Mapping de los frescos de Santa Coloma, en Andorra
SFG. GOVERN ANDORRA
Publicado 17/09/2018 17:49:46CET

ANDORRA LA VELLA, 17 Sep. (EUROPA PRESS) -

La técnica audiovisual del video mapping ha devuelto a la iglesia románica de Santa Coloma las pinturas murales que fueron pintadas en su ábside y frontal en el siglo XII, y arrancadas en los años 30 del siglo pasado.

El Gobierno andorrano ha invertido 145.000 euros --más 100.000 euros en concepto de mejoras dentro del templo-- para ofrecer al visitante una recreación de cómo lucían los frescos en su estado original.

Se trata de una secuencia de seis minutos donde se expone todo el proceso de trabajo que llevó a cabo el maestro de Santa Coloma, desde el esbozo hasta el resultado final.

Se sigue un orden de importancia iconográfica, empezando por Cristo, quien se muestra rodeado de animales que representan a los apóstoles. También aparecen la Virgen María, Santa Coloma y San Pedro.

La UTE formada por Burzon&Comenge y Playmodes Studio ha sido la encargada de desarrollar esta recreación histórica audiovisual, inspirándose también en proyectos anteriores suyos como el de Sant Climent de Taüll (Lleida).

La proyección del video mapping se podrá contemplar en grupos reducidos de diez personas para garantizar la calidad de la experiencia.
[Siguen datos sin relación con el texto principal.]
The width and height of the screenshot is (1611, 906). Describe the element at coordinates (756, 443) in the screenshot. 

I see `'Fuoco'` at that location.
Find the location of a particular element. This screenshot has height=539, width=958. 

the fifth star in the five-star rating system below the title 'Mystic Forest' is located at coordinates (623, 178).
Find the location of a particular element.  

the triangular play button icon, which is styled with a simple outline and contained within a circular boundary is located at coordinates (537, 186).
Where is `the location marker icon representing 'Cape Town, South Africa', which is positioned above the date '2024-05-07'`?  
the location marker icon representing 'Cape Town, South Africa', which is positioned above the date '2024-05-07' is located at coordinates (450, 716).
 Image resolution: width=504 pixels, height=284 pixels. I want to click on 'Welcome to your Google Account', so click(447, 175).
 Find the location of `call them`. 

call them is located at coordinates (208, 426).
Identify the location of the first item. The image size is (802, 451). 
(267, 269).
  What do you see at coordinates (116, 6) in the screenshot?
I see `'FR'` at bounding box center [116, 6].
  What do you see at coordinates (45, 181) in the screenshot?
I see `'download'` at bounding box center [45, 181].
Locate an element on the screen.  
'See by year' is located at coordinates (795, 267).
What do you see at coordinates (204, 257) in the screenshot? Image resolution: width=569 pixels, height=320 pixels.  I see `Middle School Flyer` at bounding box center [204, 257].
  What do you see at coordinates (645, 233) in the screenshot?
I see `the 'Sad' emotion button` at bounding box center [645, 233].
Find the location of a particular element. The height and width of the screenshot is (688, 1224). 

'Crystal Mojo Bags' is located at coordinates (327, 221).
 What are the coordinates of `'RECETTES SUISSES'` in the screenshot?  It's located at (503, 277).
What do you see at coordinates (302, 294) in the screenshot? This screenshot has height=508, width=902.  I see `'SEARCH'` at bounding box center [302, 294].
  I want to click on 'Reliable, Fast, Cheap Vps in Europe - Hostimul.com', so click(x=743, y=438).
Hasta el 30 de septiembre será gratuito; cuando entre en funcionamiento el Espai Columba, el museo que se está construyendo a tocar de la iglesia, la experiencia del video mapping estará incluida dentro de la entrada general al museo.

FRESCOS ORIGINALES

El Espai Columba es el lugar escogido para exhibir los frescos originales; la ministra de Cultura, Juventud y Deportes del Gobierno andorrano, Olga Gelabert, aprovechó la inauguración la pasada semana del video mapping para anunciar que esta instalación museística se inaugurará a principios del año que viene.

Las pinturas murales de la iglesia fueron arrancadas en 1933, tras ser vendidas por el Obispado de Urgell a un anticuario de Barcelona.

Posteriormente terminaron en manos del barón de Van Cassel, aristócrata alemán de origen judío; en la Segunda Guerra Mundial el Tercer Reich confiscó su colección de arte.

Cuando el nazismo cayó, pasó al estado alemán, hasta que en 1999 el gobierno publicó un decreto para restituir los bienes robados y los herederos del barón la recuperaron.

A partir de entonces, se iniciaron los contactos con el gobierno andorrano, que adquirió el año 2007 estos elementos icónicos de alto valor histórico por 3,7 millones de euros.